Normally it was only a fifteen minute bus trip to the school, but obviously I had to walk home since I didn't wait for the end of class. Still, it wasn't even two yet, so there wasn't going to be much traffic that I'd have to worry about, so I could jaywalk a bit and cut down on my walking time. Not that there was ever any traffic around here, no one lived here if they could avoid it. When I got home no one was home, which also wasn't all that surprising considering it was still work time for dad. I headed up to my room and laid back on my bed just staring at the ceiling and wondering what the hell had happened to my life over the last couple of days.

One week ago my life was normal. I had friends and a good social life at school, and I got to play sports, even if I was terrified most of the time. I had occasional dates with girls and didn't think my life would be any different from millions of other guys my age. Now I'm sitting in my room faking an illness to stay away from people who think I killed their friend and my teammate, and I'm more attracted to guys than I am to girls. Hell, I started sucking cock.

Thinking about the first time I sucked cock, I instinctively started to re-adjust myself as I got harder in my pants. I remembered the way Sean smelled and tasted. There was a hint of sweat on his body and his deodorant was strong that day. Thinking about what we did and all the images racing through my mind got me completely hard, so I stood up to strip off my clothes and get naked. I always jerked off after school; I didn't see any reason to stop that just because everything else went completely to hell over the last few days.

I walked over to the bathroom and to the only mirror we had in the house. I still didn't have much muscle on me, and I felt really skinny compared to the rest of the team, but you could definitely see that there were signs of life on my frame. Nothing too muscular, but some tone that I was hoping to turn into something more substantial soon. Nothing like what Sean had.

When I got back to my room my cock was still standing straight ahead, waiting for me to get back to what I was doing. I grabbed the jar of Vaseline from under my bed and coated my hard cock with a layer of grease, and grabbed onto my cock with both hands. I started to stroke myself again, but this time I tried really hard to think of a girl that could turn me on. I even thought about some of the hot chicks on tv all the time and thinking about what I would do with them, if I ever had the chance.

The effect was instant; the moment I started to think of naked girls and having sex with girls, I started losing my hard on. I let out a long, frustrated groan. This was not the way things were supposed to be, and I was getting really pissed off by the fact that I couldn't even get myself hard thinking about fucking a hot chick with big tits and a nice ass.
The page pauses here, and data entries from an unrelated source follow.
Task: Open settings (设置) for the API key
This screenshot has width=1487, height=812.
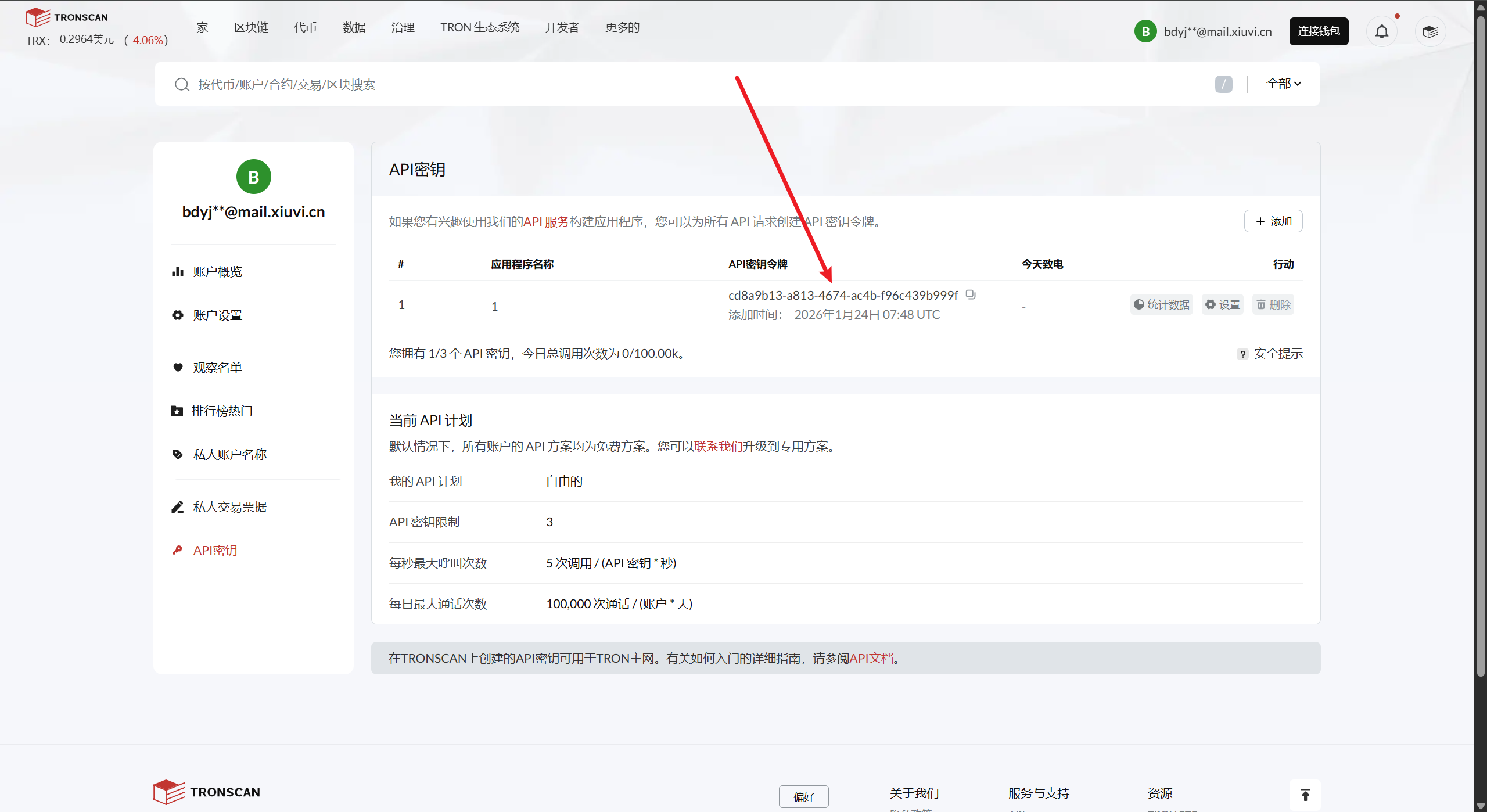Action: [x=1222, y=304]

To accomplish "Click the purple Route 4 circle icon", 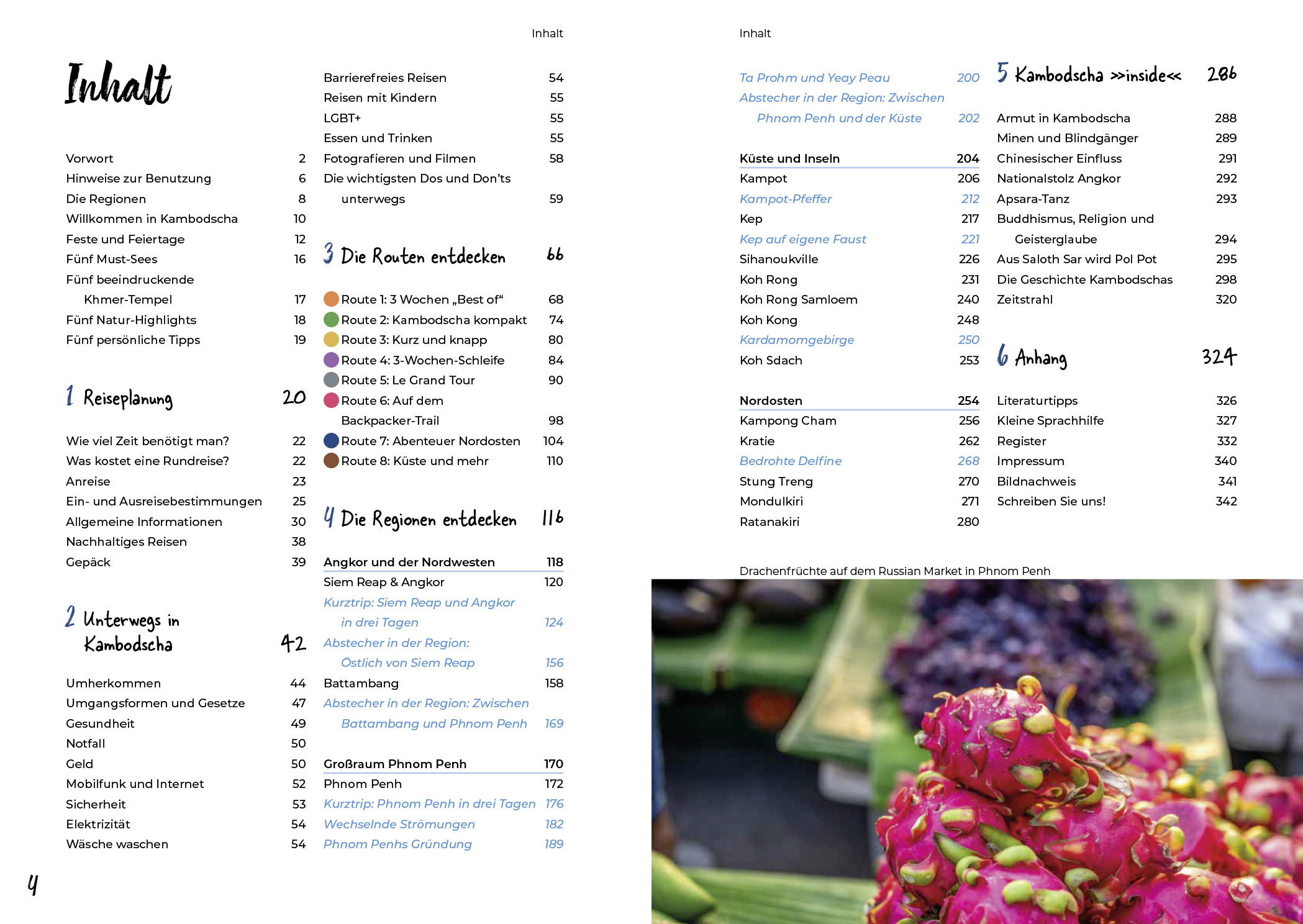I will (331, 360).
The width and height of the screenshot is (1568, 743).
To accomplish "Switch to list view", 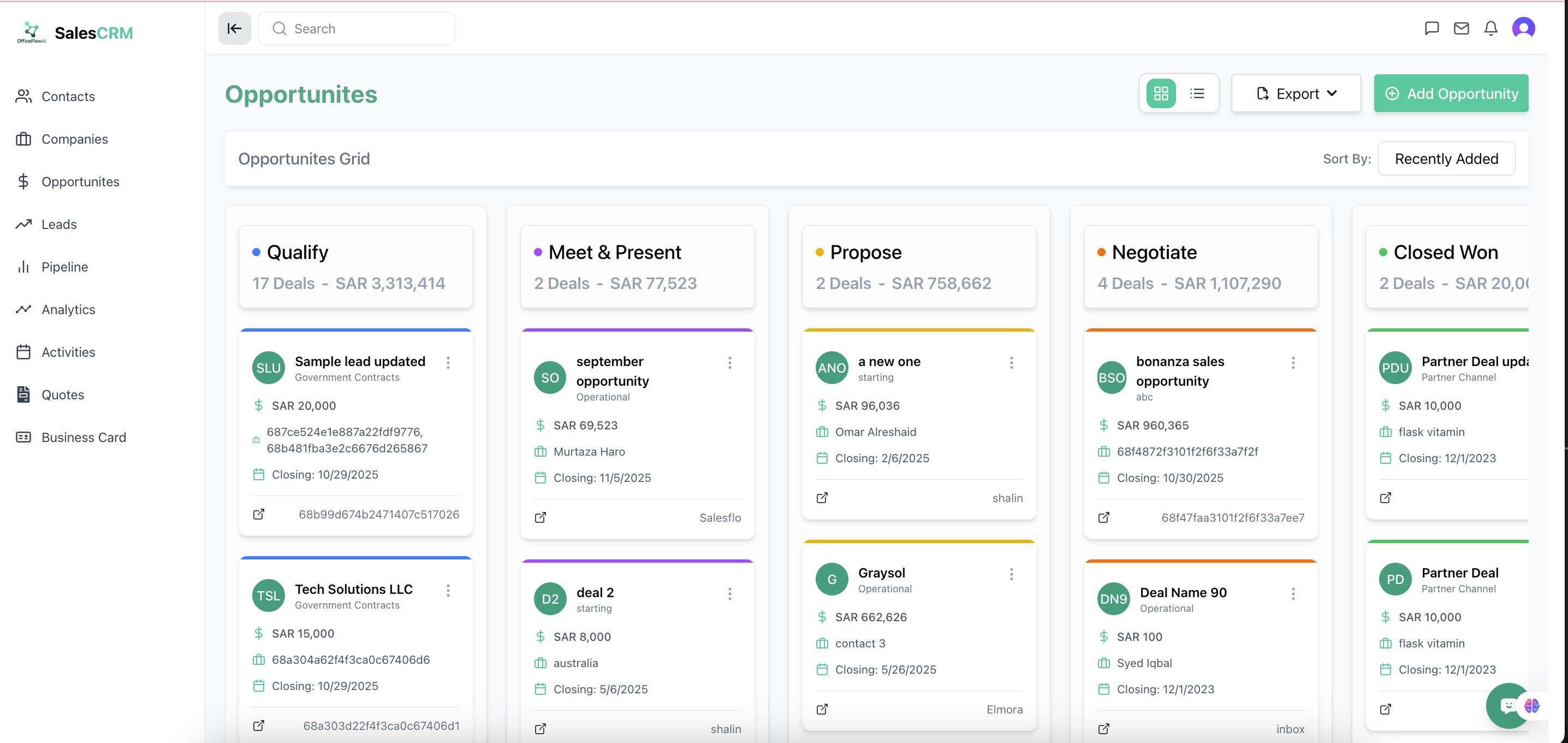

Sean had a nice ass, nice and muscled and really firm when I squeezed it. Thinking about Sean seemed to get my dick's attention at any rate; I was starting to bone up again and was able to go back to stroking myself off. I thought about how it felt to have Sean's cock in my mouth, and remembering how much I thought I would hate the taste of his dick in my mouth, but also remembering that I actually seemed to like it and that I was sucking him without him forcing it down my throat. I unconsciously licked the roof of my mouth, pretending that it was the same as sucking his cock, even though the two different kinds of skin didn't feel the same at all.

I was really stroking myself hard and fast now, just the way Sean was thrusting into my mouth when he fucked my face at his house. I wanted to keep pace with the memory I had and the senses I had of the incident. I could feel my balls start to draw up, and I knew I was close. When I came, I moaned out Sean's name and I realized that I really, truly was gay and that I had a lot of things to figure out.

I shot a spurt of cum onto my shoulder, and a few smaller splashes of cum hit my chest and belly button. I was completely exhausted from jerking off, but I quickly grabbed a paper towel from the kitchen and wiped myself down.

I really was starting to feel a bit sick now, so I swallowed some Tylenol and curled up under my covers. I knew it was too early to go to sleep, but I thought a quick nap would be good for me to have before whoever it was came over and dropped off my homework for the day.